EXERCISE GOAL: Rewrite the part of the mailing-list thread on relevance judgments starting with "Posted by Dan" and going on through "could be optional.", putting "settings" wherever "configuration" appears.

Re: Open Revelance Technical Design Question

Binary relevance assessments (yes/no) was done in the early days. Now, most of the experiments are using some sort of "graded" relevance:

- Relevant, somewhat relevant, not relevant
- Likert scale: strongly disagree, disagree, neither agree nor disagree, agree, strongly agree
- Numeric range: 1 to 5 (1=irrelevant, 5=excellent). 1 to 10 works as well.

I personally like the numeric range and not so much the labels. Labels can be very confusing.

o.

--- On Wed, 9/29/10, Dan Cardin <dc...@gmail.com> wrote:

> From: Dan Cardin <dc...@gmail.com>
> Subject: Open Revelance Technical Design Question
> To: "openrelevance-dev" <op...@lucene.apache.org>
> Date: Wednesday, September 29, 2010, 7:40 AM
> Hello Everyone,
> 
> The open relevance viewer requires a pluggable engine
> system. I think Lucene
> would be a great start. I am very new to the field of IR,
> Lucene and Solr
> (cutting my teeth). My thought process is I will write a
> plugin that submits
> a query to an instance of lucene/solr somewhere. The
> results from the
> lucene/solr instance will allow an end user to rank the
> topics as
> "Relevant", "Not Relevant", or "Skip This". The recall and
> precision will be
> recorded (plus additional metrics and end-user settings).
> Does anyone have a
> public archive I can pull from? I previously read someone
> had indexed part
> of the ASF email archive, if so can I use it as a base to
> begin work?
> 
> I am open to suggestions, questions or redirection.
> 
> Thanks,
> --Dan
> 


      

Re: Open Revelance Technical Design Question

Posted by Dan Cardin <dc...@gmail.com>.
Grant,

Thanks for the input on scoring the result set returned as a whole.

Would it be best to to have the following scoring system
0 - Not relevant
0 > X < 1 Some relevance. The granularity labels would be settable via
configuration and could be optional.
1 - Relevant

Cheers,
--Dan


On Mon, Oct 11, 2010 at 8:08 AM, Grant Ingersoll <gs...@apache.org>wrote:

>
> On Oct 5, 2010, at 1:20 PM, Omar Alonso wrote:
>
> > Binary relevance assessments (yes/no) was done in the early days. Now,
> most of the experiments are using some sort of "graded" relevance:
> >
> > - Relevant, somewhat relevant, not relevant
> > - Likert scale: strongly disagree, disagree, neither agree nor disagree,
> agree, strongly agree
> > - Numeric range: 1 to 5 (1=irrelevant, 5=excellent). 1 to 10 works as
> well.
> >
> > I personally like the numeric range and not so much the labels. Labels
> can be very confusing.
>
> You still end up w/ labels, as you need to say what 1 means and what 5
> means...
>
> Longer term, I think it would be useful to be able to support the various
> different judgments.  I'd also add that sometimes it is useful to simply say
> whether the current set of results (say top ten) is relevant or not.  This
> allows for very quick judgments at the cost of some granularity.
>
> -Grant

Re: Open Revelance Technical Design Question

Posted by Grant Ingersoll <gs...@apache.org>.

INFORMATION SHOWN:
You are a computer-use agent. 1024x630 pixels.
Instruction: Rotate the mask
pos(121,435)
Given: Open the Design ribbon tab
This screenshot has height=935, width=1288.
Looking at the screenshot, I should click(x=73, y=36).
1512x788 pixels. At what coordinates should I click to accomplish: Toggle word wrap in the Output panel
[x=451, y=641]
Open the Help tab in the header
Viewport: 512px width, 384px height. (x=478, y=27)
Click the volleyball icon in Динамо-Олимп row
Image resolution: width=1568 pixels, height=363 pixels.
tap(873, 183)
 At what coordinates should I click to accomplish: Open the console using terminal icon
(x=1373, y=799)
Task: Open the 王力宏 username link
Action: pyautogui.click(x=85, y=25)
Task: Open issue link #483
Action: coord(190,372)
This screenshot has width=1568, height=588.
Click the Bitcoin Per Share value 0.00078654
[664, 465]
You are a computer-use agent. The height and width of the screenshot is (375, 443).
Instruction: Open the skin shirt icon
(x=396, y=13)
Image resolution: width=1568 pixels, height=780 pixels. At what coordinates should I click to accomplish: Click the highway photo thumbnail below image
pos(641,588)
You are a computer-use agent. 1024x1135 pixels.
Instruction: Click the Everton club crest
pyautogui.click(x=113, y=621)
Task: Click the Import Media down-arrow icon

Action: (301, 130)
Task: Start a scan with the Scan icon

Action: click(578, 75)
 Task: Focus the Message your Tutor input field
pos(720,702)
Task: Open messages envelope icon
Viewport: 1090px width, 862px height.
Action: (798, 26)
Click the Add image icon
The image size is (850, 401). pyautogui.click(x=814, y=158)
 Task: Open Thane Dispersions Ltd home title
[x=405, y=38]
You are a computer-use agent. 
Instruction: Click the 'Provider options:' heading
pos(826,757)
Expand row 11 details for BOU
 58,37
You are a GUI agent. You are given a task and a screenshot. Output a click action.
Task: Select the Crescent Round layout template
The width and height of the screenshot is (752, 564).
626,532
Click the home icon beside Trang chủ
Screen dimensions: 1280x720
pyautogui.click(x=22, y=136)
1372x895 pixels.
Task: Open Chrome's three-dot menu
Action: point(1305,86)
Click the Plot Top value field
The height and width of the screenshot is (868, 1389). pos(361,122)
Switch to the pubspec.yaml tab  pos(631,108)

SOLUTION TO THIS EXERCISE:
Posted by Dan Cardin <dc...@gmail.com>.
Grant,

Thanks for the input on scoring the result set returned as a whole.

Would it be best to to have the following scoring system
0 - Not relevant
0 > X < 1 Some relevance. The granularity labels would be settable via
settings and could be optional.